Ferroelastic structures of n-pentyl-, n- hexyl- and n-nonylammonium dihydrogenphosphate crystals.

This study reports the structure redeterminations of C(5)H(11)NH(3)(+).H(2)PO(4)(-) (n-pentylammonium dihydrogenphosphate, C5ADP), C(6)H(13)NH(3)(+).H(2)PO(4)(-) (n-hexylammonium dihydrogenphosphate, C6ADP) and C(9)H(19)NH(3)(+).H(2)PO(4)(-) (n-nonylammonium dihydrogenphosphate, C9ADP). The structures are monoclinic (P2(1)/n), belonging to the series of previously studied structures C2ADP-C8ADP and C10ADP. The structures exhibit reproducible ferroelastic switching.
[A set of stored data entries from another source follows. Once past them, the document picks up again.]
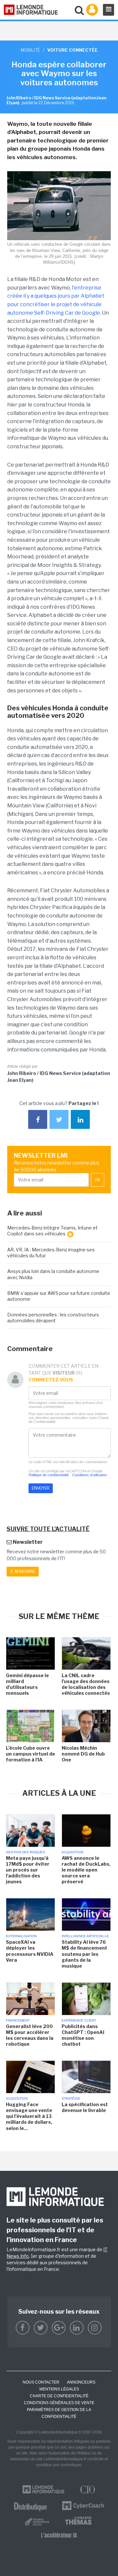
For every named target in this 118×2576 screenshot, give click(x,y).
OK (97, 1180)
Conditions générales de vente (59, 2403)
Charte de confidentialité (59, 2396)
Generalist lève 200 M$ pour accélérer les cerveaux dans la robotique (29, 2035)
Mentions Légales (59, 2389)
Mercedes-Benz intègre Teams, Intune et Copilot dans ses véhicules (52, 1230)
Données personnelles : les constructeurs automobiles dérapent (53, 1317)
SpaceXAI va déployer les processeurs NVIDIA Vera (29, 1951)
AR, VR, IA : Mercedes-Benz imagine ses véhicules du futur (51, 1252)
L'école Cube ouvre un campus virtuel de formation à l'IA (30, 1753)
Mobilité (30, 50)
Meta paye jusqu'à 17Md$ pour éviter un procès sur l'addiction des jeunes (27, 1870)
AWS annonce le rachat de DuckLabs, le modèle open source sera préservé (86, 1870)
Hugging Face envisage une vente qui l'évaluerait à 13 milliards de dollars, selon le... (29, 2116)
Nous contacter (41, 2382)
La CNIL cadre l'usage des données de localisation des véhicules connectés (86, 1684)
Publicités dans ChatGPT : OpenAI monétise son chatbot (83, 2035)
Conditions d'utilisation (89, 1475)
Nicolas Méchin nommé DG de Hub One (83, 1753)
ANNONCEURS (81, 2382)
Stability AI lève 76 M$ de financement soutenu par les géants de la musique (84, 1954)
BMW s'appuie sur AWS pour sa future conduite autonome (58, 1296)
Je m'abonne (22, 1571)
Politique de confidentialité (49, 1475)
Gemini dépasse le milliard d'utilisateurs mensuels (27, 1684)
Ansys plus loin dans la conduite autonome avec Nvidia (53, 1274)
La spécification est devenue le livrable (85, 2107)
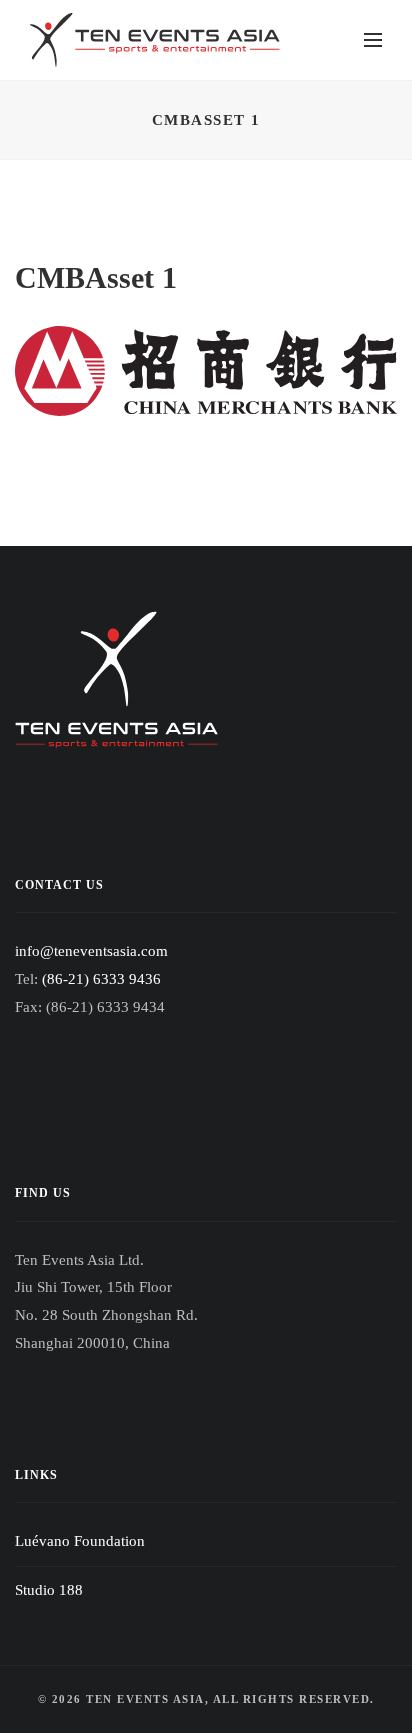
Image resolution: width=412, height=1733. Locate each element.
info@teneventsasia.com (91, 951)
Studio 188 (49, 1590)
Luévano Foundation (80, 1541)
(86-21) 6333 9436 (101, 979)
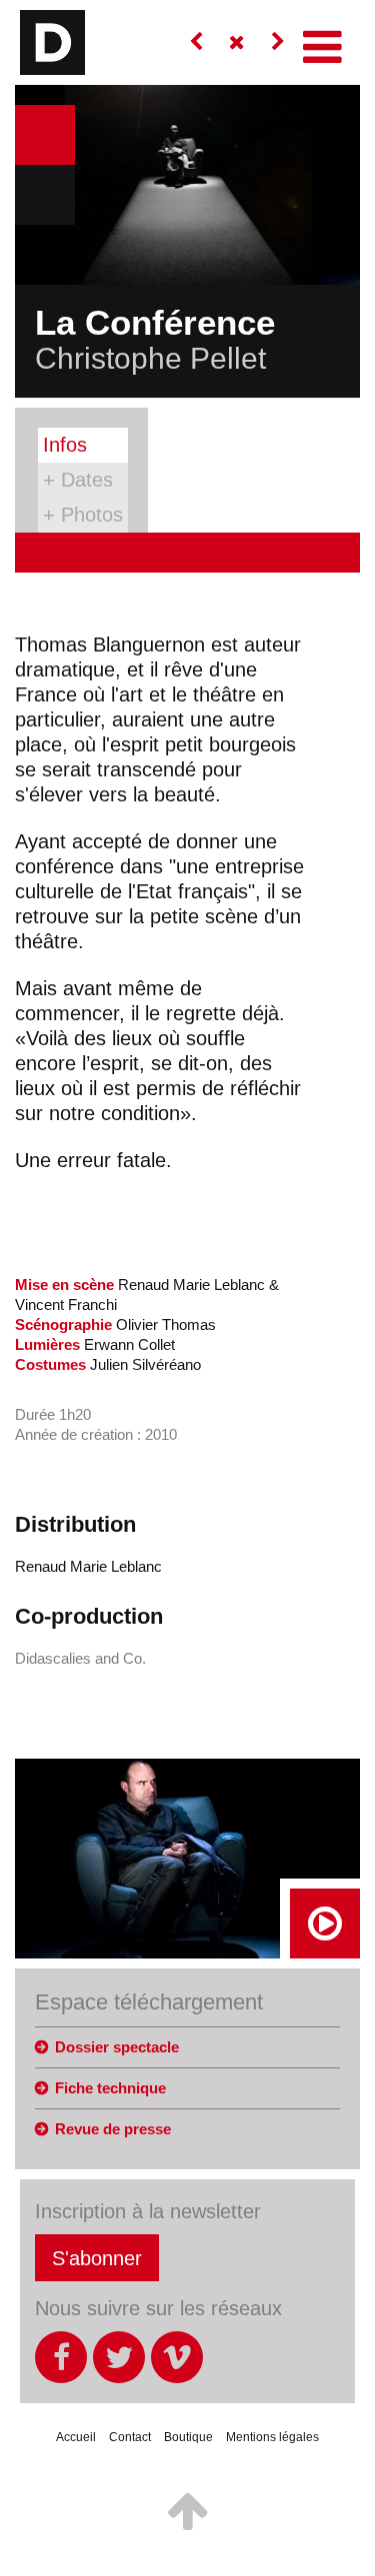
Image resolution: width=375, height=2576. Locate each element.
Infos (65, 445)
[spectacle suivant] (278, 42)
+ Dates (78, 480)
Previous (45, 135)
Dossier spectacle (117, 2046)
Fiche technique (110, 2087)
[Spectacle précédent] (196, 42)
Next (45, 195)
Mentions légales (272, 2437)
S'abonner (97, 2258)
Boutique (188, 2437)
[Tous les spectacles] (237, 42)
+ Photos (83, 515)
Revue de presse (113, 2128)
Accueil (76, 2437)
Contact (130, 2437)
There are hydrogen bonds between the dihydrogenphosphates and the n-alkylammonium groups. Among them there are two hydrogen bonds with hydrogens which hop from the donor to the acceptor oxygens during the ferroelastic switching. C5ADP as well as C3ADP differ from the other members of the series by packing of the double layers of the dihydrogenphosphates. Moreover, the packing of n-alkylammonium molecules in all these structures depends on the parity of the number of atoms in the n-alkylammonium chains. All the samples contained two domains and their structures were refined as twins.